The Maximum bogies have two axles with different wheel diameters. The main load of the vehicle rests on the drive wheelset, the largest. The smaller wheelset is used primarily to control bogie yaw. The increased load on the large drive wheel set, effected by the drive motor and kingpin position, means that "maximum" through the tractor axle, and the bogie's own articulation allows it to circulate in very small radii (in Munich, 15 metres). This made it possible to equip a four-axle wagon with a conventional control system and only two traction motors, and still not lose 50 percent of the frictional mass for the drive. The GBS Maximum 30 bogie could be arranged with the two driving axles closest to each other, further apart or with the same sequence of axles, although the first was the usual solution. The first railway carriage with Maximum bogies in Germany was car No. 2080 of the Berlin Great Tram, in 1901.

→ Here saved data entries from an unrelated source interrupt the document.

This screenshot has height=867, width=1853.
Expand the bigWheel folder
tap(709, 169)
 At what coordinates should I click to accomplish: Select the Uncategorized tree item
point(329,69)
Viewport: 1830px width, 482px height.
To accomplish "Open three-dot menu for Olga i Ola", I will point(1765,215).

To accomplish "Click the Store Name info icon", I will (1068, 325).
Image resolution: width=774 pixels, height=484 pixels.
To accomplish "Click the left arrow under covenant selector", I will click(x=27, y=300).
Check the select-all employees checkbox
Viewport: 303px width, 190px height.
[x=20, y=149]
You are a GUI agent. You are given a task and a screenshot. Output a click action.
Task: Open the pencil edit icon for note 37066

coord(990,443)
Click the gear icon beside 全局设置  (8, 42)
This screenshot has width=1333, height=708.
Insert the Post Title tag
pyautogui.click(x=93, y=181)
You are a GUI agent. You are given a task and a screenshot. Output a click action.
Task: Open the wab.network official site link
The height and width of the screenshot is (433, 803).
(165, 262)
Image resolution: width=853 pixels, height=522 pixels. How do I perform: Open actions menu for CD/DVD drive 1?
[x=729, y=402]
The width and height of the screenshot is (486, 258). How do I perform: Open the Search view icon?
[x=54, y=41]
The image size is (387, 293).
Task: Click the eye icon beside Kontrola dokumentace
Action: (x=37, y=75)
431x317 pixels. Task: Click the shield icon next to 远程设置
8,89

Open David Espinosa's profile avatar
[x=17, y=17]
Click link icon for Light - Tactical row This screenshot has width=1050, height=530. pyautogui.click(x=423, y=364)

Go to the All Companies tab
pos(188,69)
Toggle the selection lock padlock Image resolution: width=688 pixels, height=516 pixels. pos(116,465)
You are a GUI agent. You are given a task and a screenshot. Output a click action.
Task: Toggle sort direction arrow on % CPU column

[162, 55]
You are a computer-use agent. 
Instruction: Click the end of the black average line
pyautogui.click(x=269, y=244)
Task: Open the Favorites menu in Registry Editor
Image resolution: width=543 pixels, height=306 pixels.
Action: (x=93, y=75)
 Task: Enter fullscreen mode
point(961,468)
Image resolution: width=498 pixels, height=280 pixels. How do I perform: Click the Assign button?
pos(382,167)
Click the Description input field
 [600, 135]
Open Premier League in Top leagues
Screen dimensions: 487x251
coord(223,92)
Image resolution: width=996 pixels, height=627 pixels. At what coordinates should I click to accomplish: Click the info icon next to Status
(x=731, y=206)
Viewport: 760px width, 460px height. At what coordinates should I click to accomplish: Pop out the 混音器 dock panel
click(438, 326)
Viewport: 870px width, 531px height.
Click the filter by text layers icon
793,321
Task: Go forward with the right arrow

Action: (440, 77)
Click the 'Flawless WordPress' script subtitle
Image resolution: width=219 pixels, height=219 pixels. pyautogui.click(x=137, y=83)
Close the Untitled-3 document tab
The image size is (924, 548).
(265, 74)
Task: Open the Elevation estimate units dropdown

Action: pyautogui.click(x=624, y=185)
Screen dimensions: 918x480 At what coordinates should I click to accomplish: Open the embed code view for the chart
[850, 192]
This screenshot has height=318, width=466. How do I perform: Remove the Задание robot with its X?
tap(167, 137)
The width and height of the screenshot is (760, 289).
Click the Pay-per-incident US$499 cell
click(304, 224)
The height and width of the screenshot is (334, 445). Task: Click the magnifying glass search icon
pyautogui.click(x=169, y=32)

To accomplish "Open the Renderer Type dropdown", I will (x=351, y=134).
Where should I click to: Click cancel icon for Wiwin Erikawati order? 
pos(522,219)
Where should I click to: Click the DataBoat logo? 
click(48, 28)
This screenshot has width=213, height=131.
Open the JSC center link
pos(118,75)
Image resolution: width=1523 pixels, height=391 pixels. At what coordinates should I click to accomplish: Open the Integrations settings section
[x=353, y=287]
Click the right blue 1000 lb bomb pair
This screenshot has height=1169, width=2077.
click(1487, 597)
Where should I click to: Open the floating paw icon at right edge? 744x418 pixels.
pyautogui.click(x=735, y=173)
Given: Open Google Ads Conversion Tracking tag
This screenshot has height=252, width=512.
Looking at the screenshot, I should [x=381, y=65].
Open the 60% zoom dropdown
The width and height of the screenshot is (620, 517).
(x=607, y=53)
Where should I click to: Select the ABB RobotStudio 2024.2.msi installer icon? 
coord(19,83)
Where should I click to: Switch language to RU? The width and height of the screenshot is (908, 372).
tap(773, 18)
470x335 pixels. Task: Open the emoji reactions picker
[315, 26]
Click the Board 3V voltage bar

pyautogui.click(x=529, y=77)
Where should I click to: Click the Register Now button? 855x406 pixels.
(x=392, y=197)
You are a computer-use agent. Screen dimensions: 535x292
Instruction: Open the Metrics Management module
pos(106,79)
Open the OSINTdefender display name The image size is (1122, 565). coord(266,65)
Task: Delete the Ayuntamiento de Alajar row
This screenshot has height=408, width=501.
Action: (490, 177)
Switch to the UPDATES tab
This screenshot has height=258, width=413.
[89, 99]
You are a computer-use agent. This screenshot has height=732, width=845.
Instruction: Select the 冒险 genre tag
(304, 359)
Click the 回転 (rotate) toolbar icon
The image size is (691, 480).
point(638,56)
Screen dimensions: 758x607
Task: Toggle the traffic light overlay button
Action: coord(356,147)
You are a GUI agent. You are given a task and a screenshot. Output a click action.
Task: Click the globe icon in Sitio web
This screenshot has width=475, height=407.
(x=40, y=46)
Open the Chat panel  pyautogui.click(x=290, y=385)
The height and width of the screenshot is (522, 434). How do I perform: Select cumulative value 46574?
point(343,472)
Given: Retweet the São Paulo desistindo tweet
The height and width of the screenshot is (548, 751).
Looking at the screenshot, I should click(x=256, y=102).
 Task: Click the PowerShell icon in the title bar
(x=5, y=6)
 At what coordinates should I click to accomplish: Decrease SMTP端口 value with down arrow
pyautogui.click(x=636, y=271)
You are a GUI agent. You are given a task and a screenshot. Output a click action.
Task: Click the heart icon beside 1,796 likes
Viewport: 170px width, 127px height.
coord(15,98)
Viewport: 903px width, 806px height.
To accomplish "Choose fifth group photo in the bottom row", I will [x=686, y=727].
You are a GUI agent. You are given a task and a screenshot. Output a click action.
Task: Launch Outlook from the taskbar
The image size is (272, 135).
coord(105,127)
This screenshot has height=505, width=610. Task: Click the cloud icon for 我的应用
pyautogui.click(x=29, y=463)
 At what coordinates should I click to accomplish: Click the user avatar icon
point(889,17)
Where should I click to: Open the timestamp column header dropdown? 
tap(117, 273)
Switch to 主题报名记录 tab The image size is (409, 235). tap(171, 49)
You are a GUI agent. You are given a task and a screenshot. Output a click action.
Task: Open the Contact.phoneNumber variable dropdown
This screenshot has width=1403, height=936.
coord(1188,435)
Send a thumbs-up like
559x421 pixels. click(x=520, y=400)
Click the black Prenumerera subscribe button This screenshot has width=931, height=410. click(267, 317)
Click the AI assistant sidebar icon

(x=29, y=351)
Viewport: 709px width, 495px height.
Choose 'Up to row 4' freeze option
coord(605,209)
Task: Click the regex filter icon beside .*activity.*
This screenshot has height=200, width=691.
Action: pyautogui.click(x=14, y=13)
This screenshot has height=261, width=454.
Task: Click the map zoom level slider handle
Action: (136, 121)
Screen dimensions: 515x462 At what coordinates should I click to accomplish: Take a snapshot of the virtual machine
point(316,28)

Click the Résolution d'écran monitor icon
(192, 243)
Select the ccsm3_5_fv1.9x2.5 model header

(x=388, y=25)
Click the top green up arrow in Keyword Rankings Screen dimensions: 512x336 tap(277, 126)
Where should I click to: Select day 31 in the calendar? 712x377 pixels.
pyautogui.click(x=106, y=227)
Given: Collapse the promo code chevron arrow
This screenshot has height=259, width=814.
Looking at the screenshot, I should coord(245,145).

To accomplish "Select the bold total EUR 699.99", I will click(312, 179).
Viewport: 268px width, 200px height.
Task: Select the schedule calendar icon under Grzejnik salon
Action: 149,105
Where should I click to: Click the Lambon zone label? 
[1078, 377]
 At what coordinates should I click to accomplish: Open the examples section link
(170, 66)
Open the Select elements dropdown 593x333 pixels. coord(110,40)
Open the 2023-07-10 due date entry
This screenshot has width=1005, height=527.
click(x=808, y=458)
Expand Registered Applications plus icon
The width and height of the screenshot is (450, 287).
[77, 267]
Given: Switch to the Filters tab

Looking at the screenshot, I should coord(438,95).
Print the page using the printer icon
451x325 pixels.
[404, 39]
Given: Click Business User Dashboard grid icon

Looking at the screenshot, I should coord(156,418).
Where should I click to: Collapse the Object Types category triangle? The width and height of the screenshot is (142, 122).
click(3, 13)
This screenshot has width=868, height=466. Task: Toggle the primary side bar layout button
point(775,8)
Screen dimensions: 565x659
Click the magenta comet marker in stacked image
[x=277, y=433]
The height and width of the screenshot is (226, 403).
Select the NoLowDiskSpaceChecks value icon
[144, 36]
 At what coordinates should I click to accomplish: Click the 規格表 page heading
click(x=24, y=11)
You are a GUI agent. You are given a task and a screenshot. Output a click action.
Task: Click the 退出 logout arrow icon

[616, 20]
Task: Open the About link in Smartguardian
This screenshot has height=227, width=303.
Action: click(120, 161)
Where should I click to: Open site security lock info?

Due to its design, the pivot point of the bogie was located on the drive shaft, which translates into a less comfortable ride than that of a conventional bogie, since the effect of irregularities is not reduced by half road verticals. In addition, they tended to derail due to their low load on the guiding axis with bad track. Due to the further development of control technology and the possibility of using four traction motors on a single vehicle with comparable effort, Maximum bogies became meaningless after World War I, but remained in use well into World War II. half of the 20th century.
A comparable construction was used again in the 1990s for the GTxN/M/S low floor carriages of AEG and Adtranz. Here, a drive axle and a guide axle were also arranged in the bogie. As with the Maximum bogie, the point of support for the vehicle body was shifted towards the pair of drive wheels, which were loaded with around two-thirds of the vehicle's mass.
The Brussels Tramway also uses asymmetrical bogies in the Tram2000 series, whose drive and drive wheels have different wheel diameters.